Nondestructive evaluation of fused filament fabrication 3D printed structures using optical coherence tomography

The quality of components under fused filament fabrication (FFF) is related to the correct filament spacing and bonding of successively deposited layers and is evaluated mainly by scanning electron microscopy (SEM). However, it is a destructive technique and real-time evaluation is not possible. Optical coherence tomography (OCT), on the other hand, is an optical method that acquires cross-sectional images non-invasively and in real-time. Therefore, this paper aims to propose and validate the use of OCT as a non-destructive quality evaluation tool for FFF using Polylactic Acid (PLA) filaments.

PLA three-dimensional (3D) printed samples were made in a variety of nozzle temperatures and mesh spacing. These samples were fractured in liquid nitrogen and inspected using SEM (as a gold standard) to evaluate dimensions and morphology, then the samples were evaluated by OCT in the same area, allowing the results confrontation.

Our results indicate a good correlation between OCT and SEM for the dimensional assessment of layers.

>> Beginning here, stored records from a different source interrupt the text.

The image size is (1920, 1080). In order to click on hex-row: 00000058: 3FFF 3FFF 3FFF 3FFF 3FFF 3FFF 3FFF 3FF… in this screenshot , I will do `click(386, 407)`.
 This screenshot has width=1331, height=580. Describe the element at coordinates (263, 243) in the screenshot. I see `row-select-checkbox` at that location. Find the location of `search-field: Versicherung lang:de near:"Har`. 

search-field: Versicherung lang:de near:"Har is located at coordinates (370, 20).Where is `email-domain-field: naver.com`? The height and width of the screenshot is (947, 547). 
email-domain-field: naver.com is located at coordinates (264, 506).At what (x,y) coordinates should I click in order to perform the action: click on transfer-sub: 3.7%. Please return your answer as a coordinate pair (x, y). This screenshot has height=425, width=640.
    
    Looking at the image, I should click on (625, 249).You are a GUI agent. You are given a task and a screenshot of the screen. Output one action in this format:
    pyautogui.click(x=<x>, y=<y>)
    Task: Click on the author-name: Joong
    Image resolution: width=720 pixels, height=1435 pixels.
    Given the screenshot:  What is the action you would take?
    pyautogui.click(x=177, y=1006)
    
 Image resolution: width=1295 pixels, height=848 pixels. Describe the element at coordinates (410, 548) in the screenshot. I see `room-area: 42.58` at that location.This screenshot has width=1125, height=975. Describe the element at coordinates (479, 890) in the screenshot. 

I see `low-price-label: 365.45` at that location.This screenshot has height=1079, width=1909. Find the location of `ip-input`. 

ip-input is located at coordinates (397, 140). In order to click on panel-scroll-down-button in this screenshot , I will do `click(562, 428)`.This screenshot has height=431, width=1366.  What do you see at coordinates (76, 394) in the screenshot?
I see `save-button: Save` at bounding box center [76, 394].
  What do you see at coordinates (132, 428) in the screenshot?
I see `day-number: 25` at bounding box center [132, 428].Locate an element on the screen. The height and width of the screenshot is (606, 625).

When the filament was extruded in lower temperatures, the OCT images presented sharply defined interfaces between layers, in contrary to higher nozzle temperatures, denoting better fusion between them. However, higher extruding temperatures are incurred in greater deviations from nominal dimensions of the mesh. Finally, we demonstrate the advantage of a full 3D tomographic reconstruction to inspect within a FFF sample, which enabled the inspection of “hidden” information, not visible on a single cross-sectional cut.

This paper proposes OCT as a novel and nondestructive evaluation tool for FFF.